#### The task
Exactly as they appear, please output the lines from the one with "Task: Click the page vertical scrollbar" through the end of the material, without pictures.
=== Begin Enclosure ===
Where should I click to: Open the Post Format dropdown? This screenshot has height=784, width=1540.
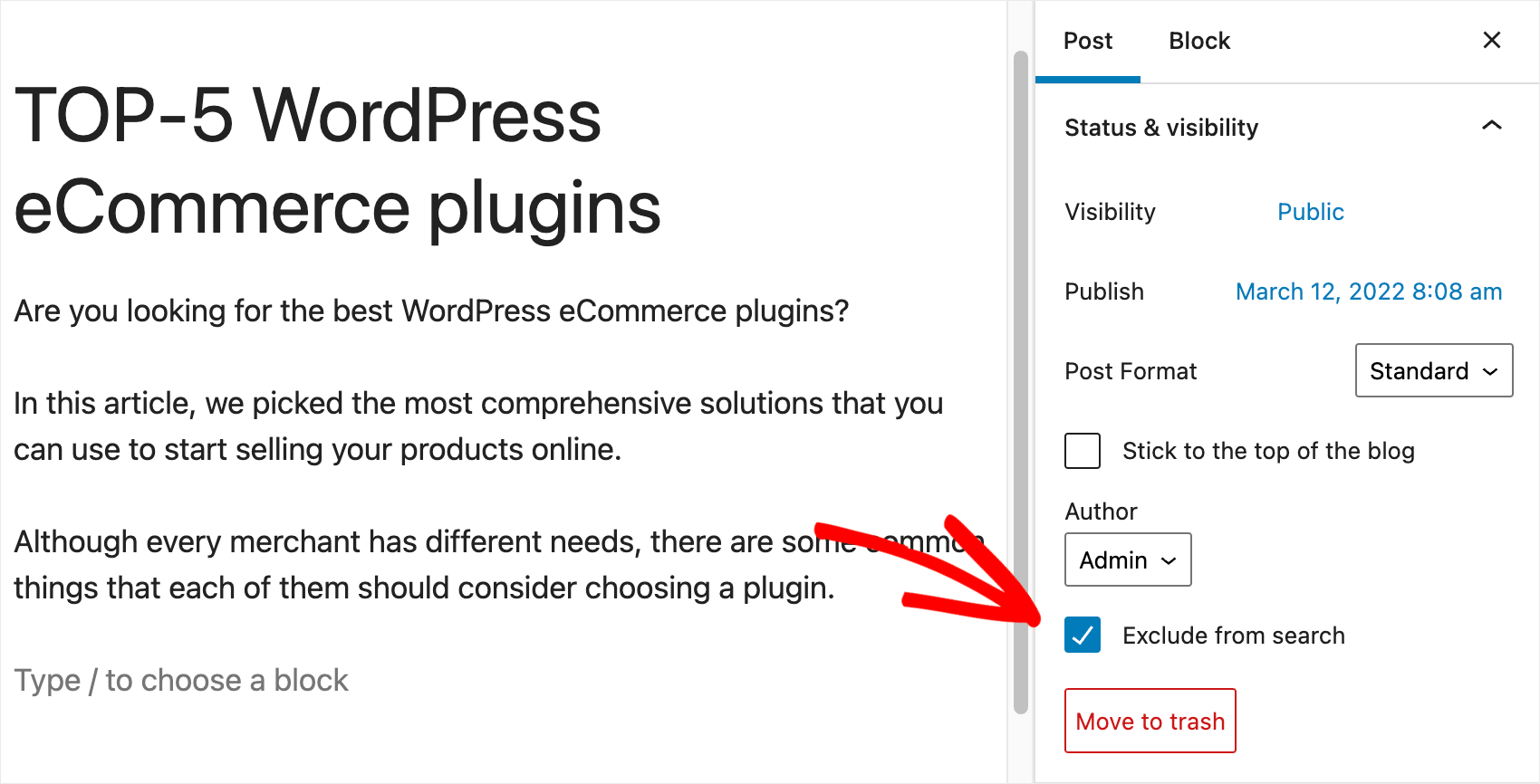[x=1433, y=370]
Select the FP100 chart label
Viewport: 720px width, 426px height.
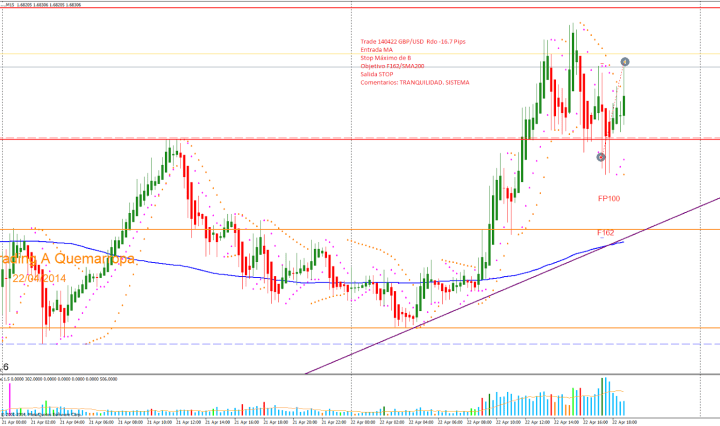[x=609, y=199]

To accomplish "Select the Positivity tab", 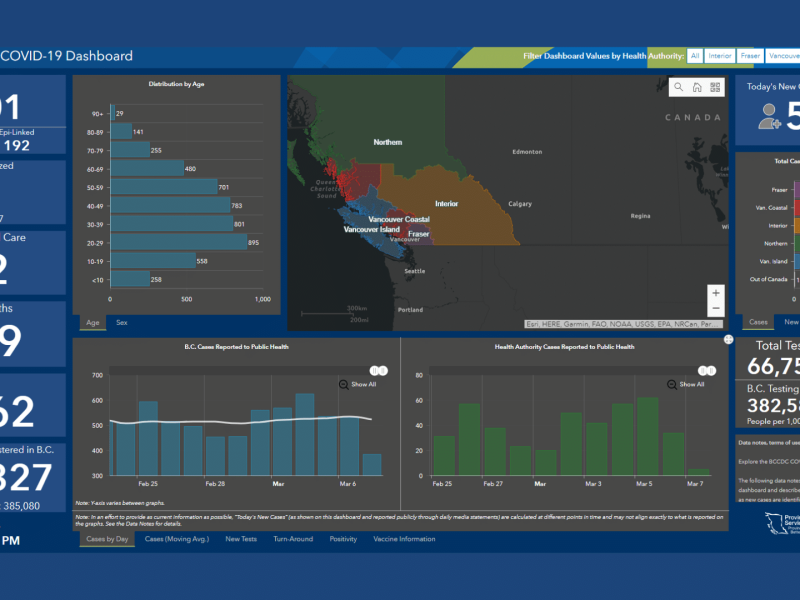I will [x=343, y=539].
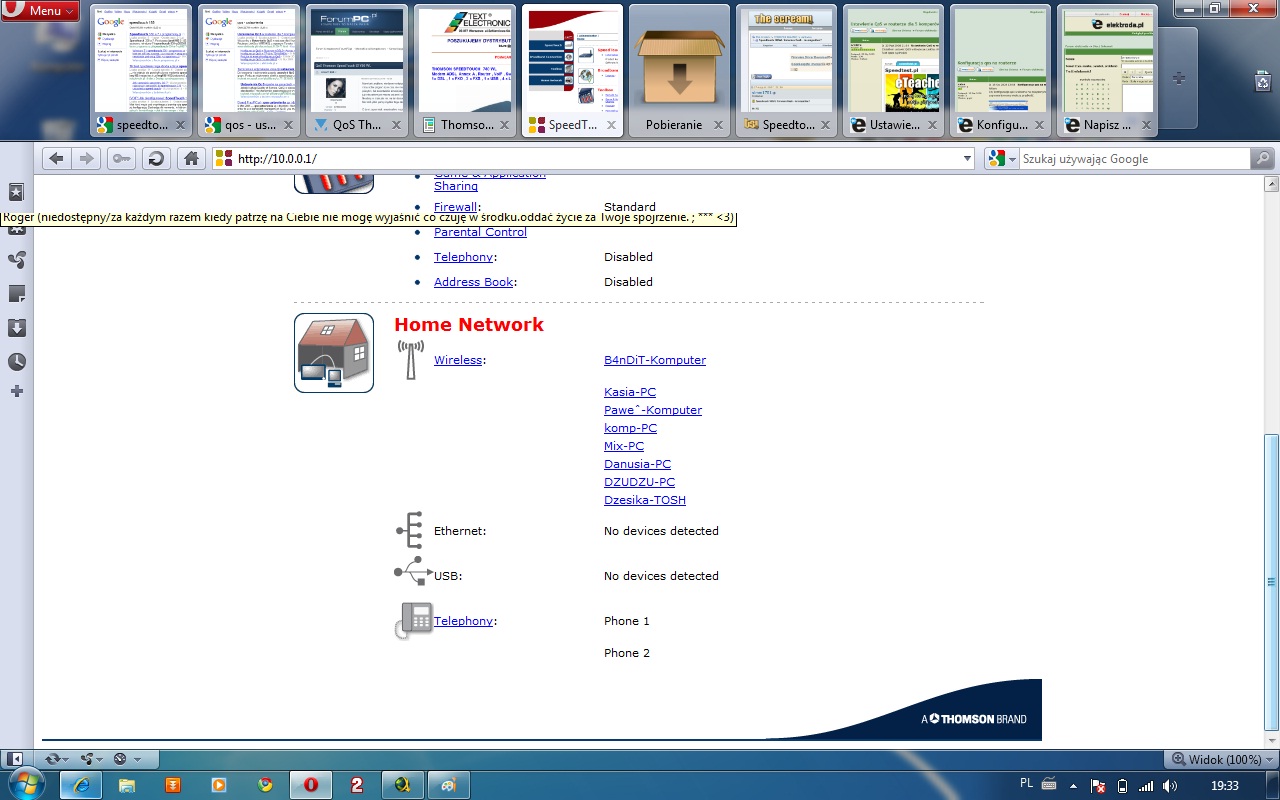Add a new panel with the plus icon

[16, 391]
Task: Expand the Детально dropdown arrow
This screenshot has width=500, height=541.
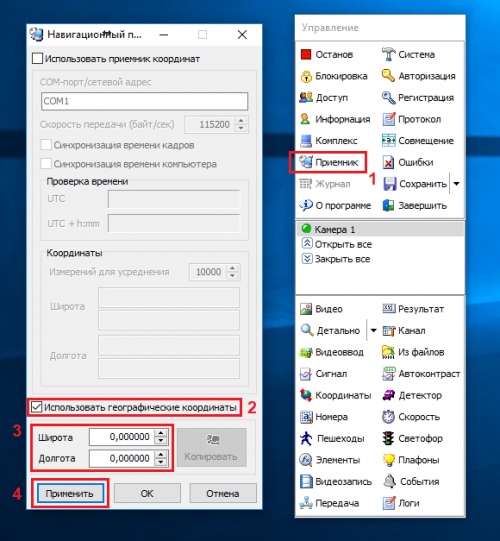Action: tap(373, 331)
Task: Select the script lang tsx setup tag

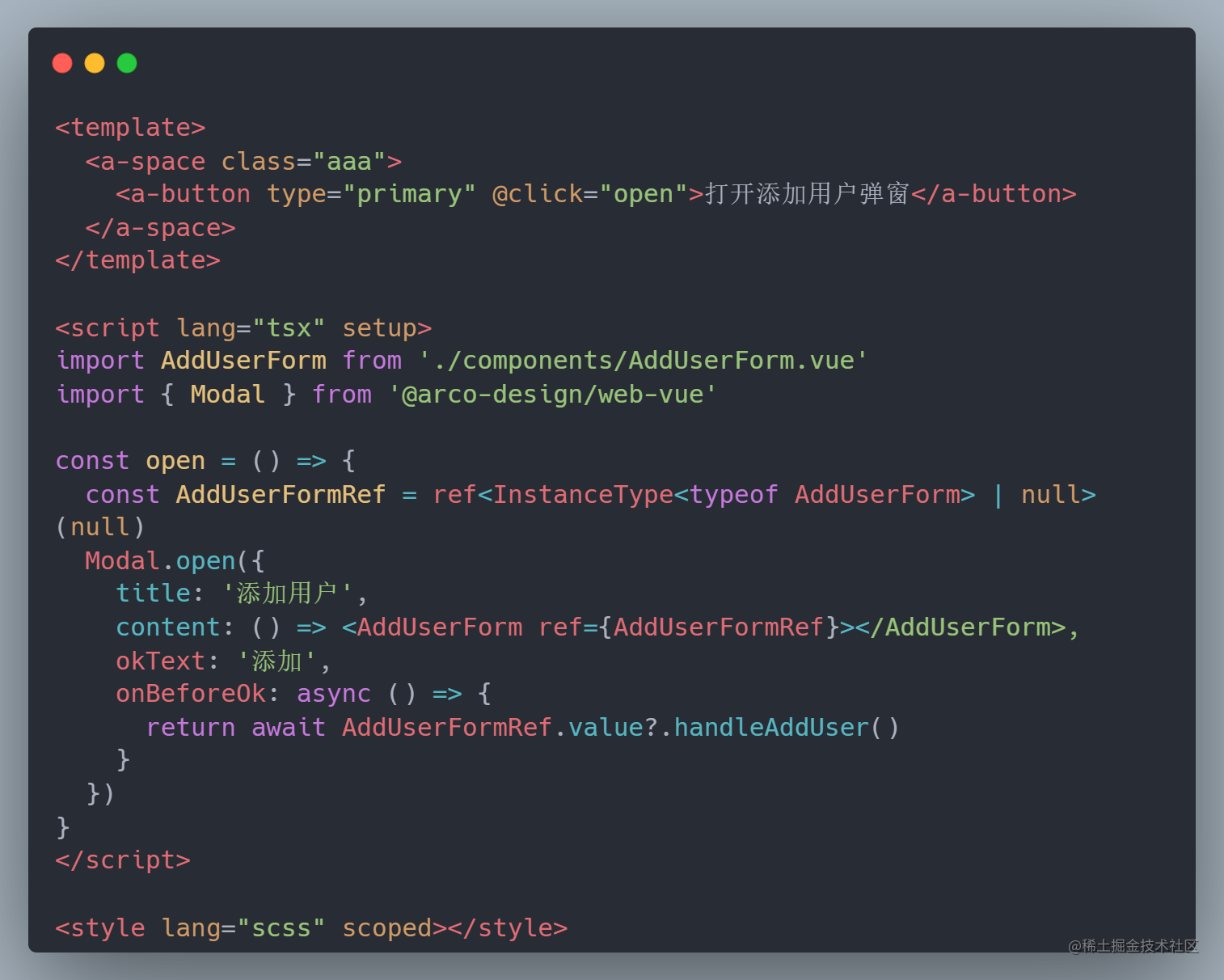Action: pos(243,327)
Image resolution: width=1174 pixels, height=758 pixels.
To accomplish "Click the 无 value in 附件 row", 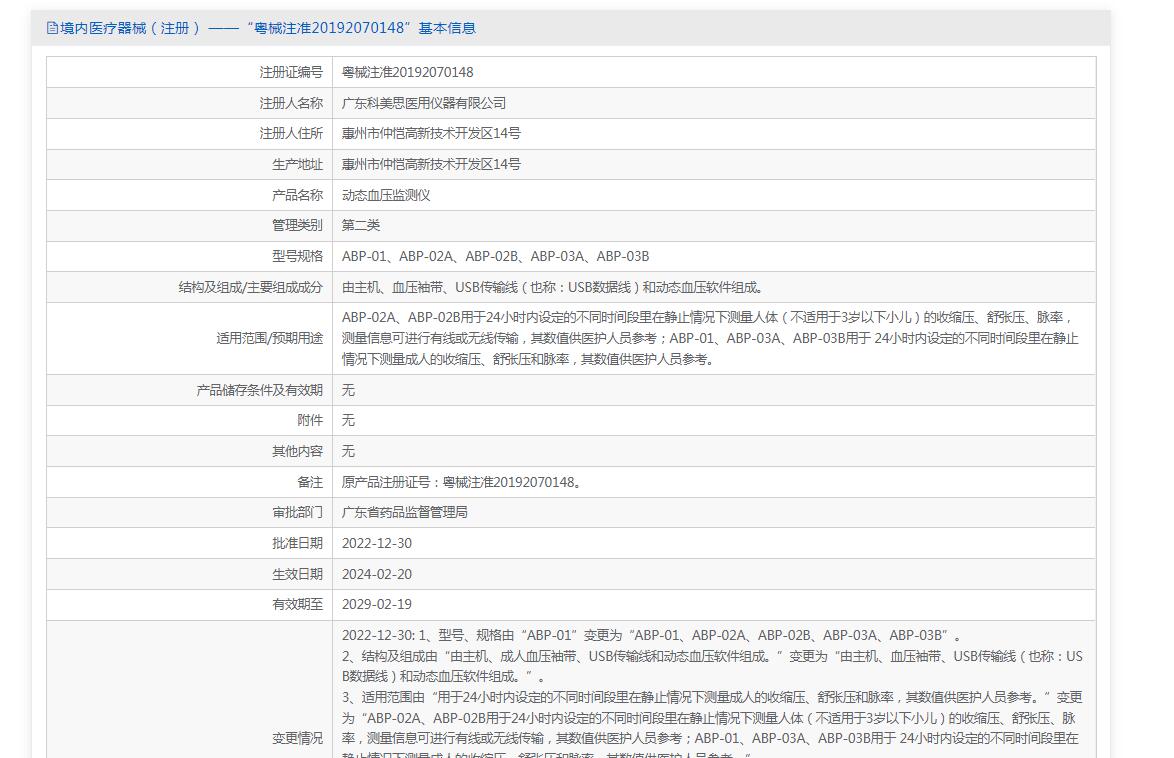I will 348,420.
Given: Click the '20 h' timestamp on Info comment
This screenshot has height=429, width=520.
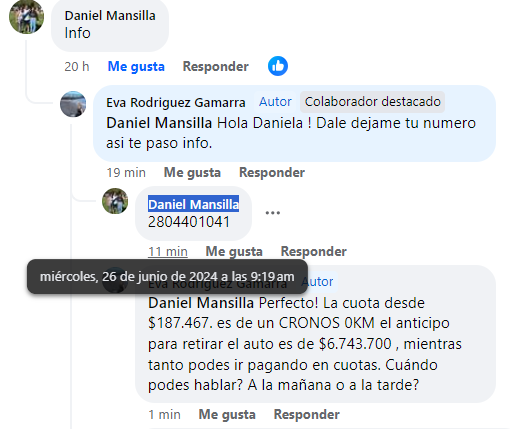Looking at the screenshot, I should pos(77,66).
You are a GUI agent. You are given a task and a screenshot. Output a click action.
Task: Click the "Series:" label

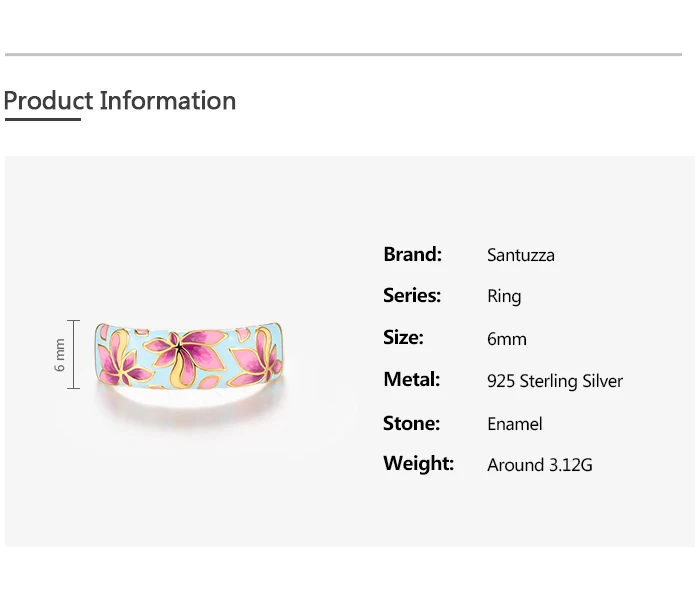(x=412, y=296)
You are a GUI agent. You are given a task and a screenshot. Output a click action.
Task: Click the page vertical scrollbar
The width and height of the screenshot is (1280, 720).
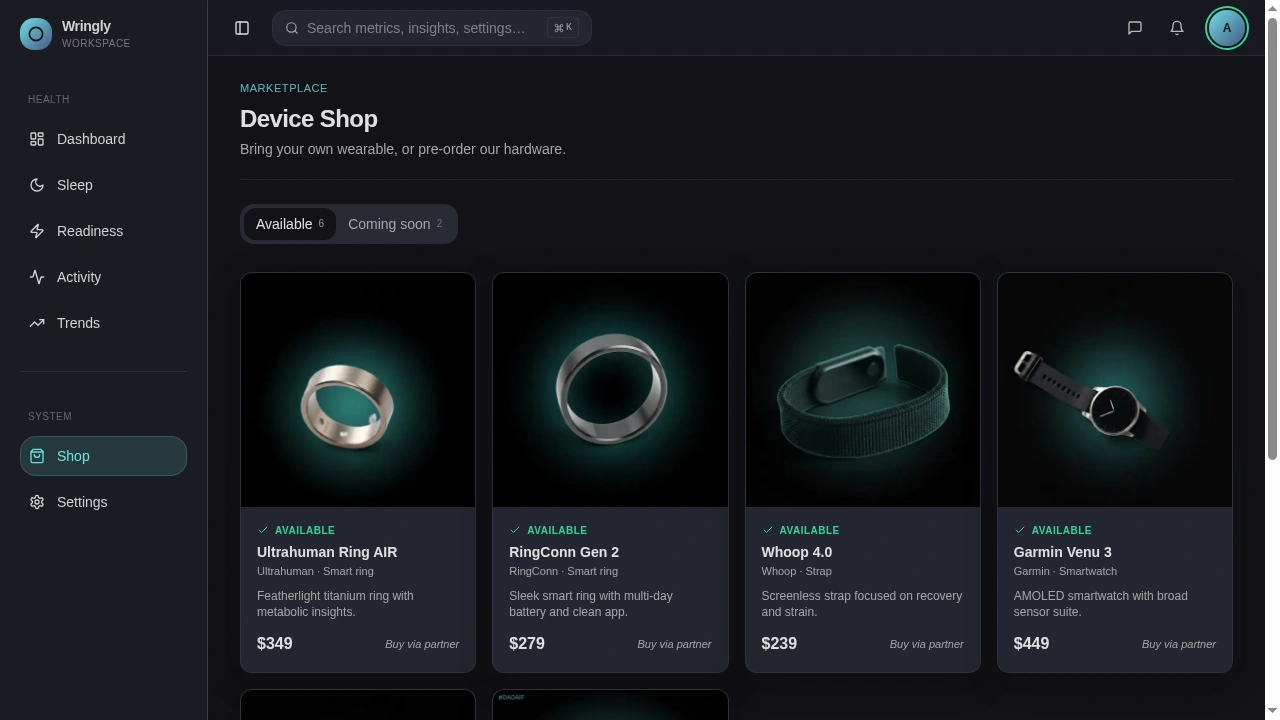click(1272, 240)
=== End Enclosure ===
#### Worked solution
Task: Click the page vertical scrollbar
The width and height of the screenshot is (1280, 720).
click(1272, 240)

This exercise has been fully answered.